| PROMPT 1 |
Answer these questions from the passage on social information processing:
(a) What did the 1982 Trictionary rely on besides paper and pen?
(b) Whose website suggested the listed topics and questions?
(c) What name is given to the informal classification system built through collective tagging?
| PROMPT 2 |
Carry the passage on social information processing forward from its final sentence.

| READING PASSAGE |

Social information processing

Social information processing is "an activity through which collective human actions organize knowledge."[1] It is the creation and processing of information by a group of people. As an academic field Social Information Processing studies the information processing power of networked social systems.

Typically computer tools are used such as:

Although computers are often used to facilitate networking and collaboration, they are not required. For example the Trictionary in 1982 was entirely paper and pen based, relying on neighborhood social networks and libraries. The creation of the Oxford English Dictionary in the 19th century was done largely with the help of anonymous volunteers organized by help wanted adds in newspapers and slips of paper sent through the postal mail.

Current state of knowledge

The website for the AAAI 2008 Spring Symposium on Social Information Processing suggested the following topics and questions:[2]

Tagging has already attracted the interest of the AI community. While the initial purpose of tagging was to help users organize and manage their own documents, it has since been proposed that collective tagging of common documents can be used to organize information via an informal classification system dubbed a folksonomy. There is hope that folksonomies will eventually help fulfill the promise of the Semantic Web.

(Word and item position data)
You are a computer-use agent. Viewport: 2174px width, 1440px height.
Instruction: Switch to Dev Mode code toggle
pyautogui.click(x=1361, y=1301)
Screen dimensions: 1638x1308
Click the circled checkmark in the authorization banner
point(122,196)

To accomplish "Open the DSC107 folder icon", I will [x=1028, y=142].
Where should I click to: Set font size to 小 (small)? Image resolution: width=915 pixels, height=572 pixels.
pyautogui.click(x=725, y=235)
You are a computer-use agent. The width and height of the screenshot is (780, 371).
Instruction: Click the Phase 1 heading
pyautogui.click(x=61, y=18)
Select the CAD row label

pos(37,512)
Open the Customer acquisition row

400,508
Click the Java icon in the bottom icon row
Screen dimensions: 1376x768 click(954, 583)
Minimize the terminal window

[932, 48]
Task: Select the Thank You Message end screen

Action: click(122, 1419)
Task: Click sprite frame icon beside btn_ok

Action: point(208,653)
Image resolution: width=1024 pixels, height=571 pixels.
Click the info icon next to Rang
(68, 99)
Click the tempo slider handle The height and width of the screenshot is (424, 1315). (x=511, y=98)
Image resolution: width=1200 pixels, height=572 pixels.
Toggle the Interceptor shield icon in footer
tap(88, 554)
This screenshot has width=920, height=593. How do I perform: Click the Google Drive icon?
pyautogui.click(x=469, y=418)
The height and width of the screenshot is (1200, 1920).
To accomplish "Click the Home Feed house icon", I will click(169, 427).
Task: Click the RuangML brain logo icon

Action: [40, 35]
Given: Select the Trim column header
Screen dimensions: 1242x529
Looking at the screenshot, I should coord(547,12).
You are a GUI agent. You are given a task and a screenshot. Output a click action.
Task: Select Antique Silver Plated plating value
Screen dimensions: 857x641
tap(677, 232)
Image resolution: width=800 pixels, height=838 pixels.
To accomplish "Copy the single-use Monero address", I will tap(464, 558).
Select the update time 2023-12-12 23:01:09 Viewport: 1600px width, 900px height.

| EXERCISE RESPONSE 1 |
(a) Neighborhood social networks and libraries.
(b) The website of the AAAI 2008 Spring Symposium on Social Information Processing.
(c) A folksonomy.

| EXERCISE RESPONSE 2 |
Human-based computation and collective intelligence 
What type of problems are amenable to human swarm computing approaches? How can we design the "wisdom of crowds" effect to benefit our problem solving needs?
Incentives to participation 
How to elicit quality metadata and content from users? How can users resistant to tagging be encouraged to tag content?
Social networks
While users create social networks for a variety of reasons – e.g., to track lives of friends or work or opinions of the users they respect – network information is important for many applications. Globally, an information ecosystem may arise through the interactions among users, and between users and content. A community of users interested in a specific topic may emerge over time, with linkages to other communities giving insight into relationships between topics.
Evolution of social media and information ecosystems 
How does content, and its quality, change in time? There is increasing interest in peer-production systems, for example in how and why some open-source projects like Linux and Wikipedia are successful. Under what circumstances are user-generated content sites likely to succeed and what implications does this have for information-sharing and learning within communities?
Before we can harness the power of the social information processing, we need new approaches to structured data analysis, specifically algorithms for synthesizing various types of metadata: e.g., social networks and tagging. Research in this area will provide a principled foundation for the development of new algorithms for social search, information discovery and personalization and other approaches that exploit the power of the social information processing.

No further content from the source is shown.